My excessively brilliant husband took this in, then replied, “Thank you,” upon which I said, “You’re welcome,” and promptly fell back asleep, while he valiantly stifled his laughter.
I began having nocturnal conversations when my sister and I shared a room as kids. She would come back late from a party with her high school friends, we’d have a brief exchange about who was at the party and what happened, and in the morning I’d have no recollection of our little chat.
I know these conversations happen, however, because sometimes I’ll remember something about them once the incredulous other party reminds me about it. Sometimes I don’t remember the conversation at all, no matter how much detail the other person uses in describing it to me.
Every once in a while, I’ll remember a tidbit on my own the next day, and I’ll ask my husband, “Did this conversation actually happen last night, or did I dream it?”
When I stop to think about it, it amazes me the level of trust we display when we’re willing to fall asleep with other people in the room. We voluntarily lose consciousness, leaving ourselves utterly vulnerable to anything the other person may choose to do to us or our belongings while we sleep.

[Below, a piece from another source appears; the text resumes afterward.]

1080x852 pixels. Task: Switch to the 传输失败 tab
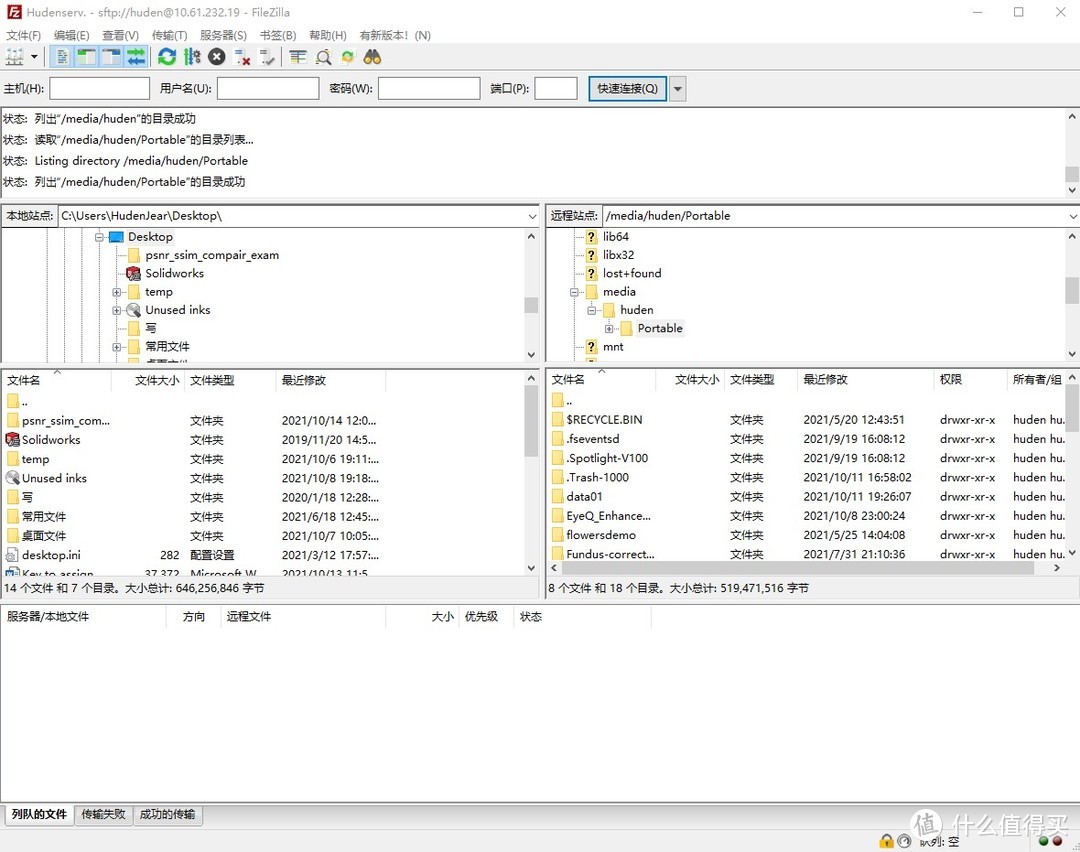click(x=104, y=814)
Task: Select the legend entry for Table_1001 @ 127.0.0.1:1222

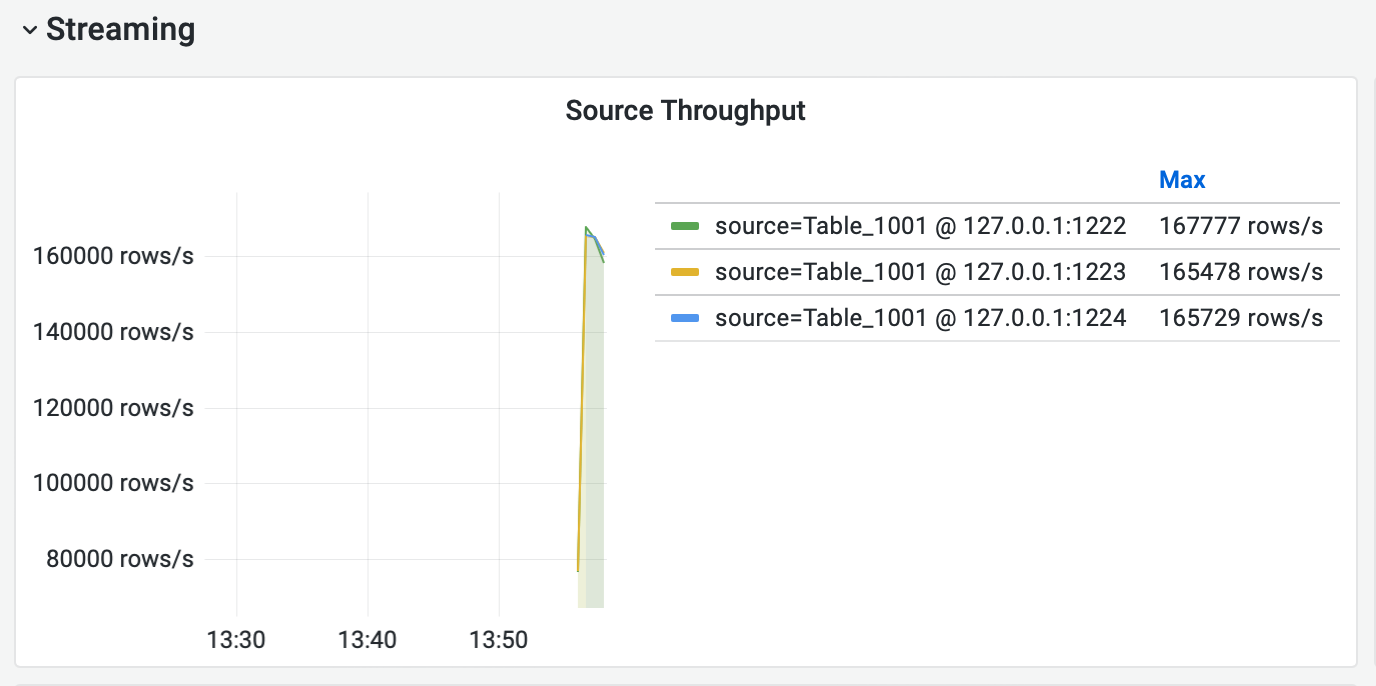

This vulnerability rises to a new level for me, since I know anything could come out of my mouth in the middle of the night, completely unfiltered by any mechanisms I may employ while I’m awake to protect myself or others from harmful disclosures. And the next day I may not remember it at all.
What a rare and special thing it is to find someone with whom we feel comfortable enough to rise to this level of vulnerability, on a regular basis, and usually without even giving it a second thought. It’s a thing almost all of us share with another, at least at some point in our lives. I don’t think we appreciate it nearly as much as it deserves.
And you don’t need postage for that.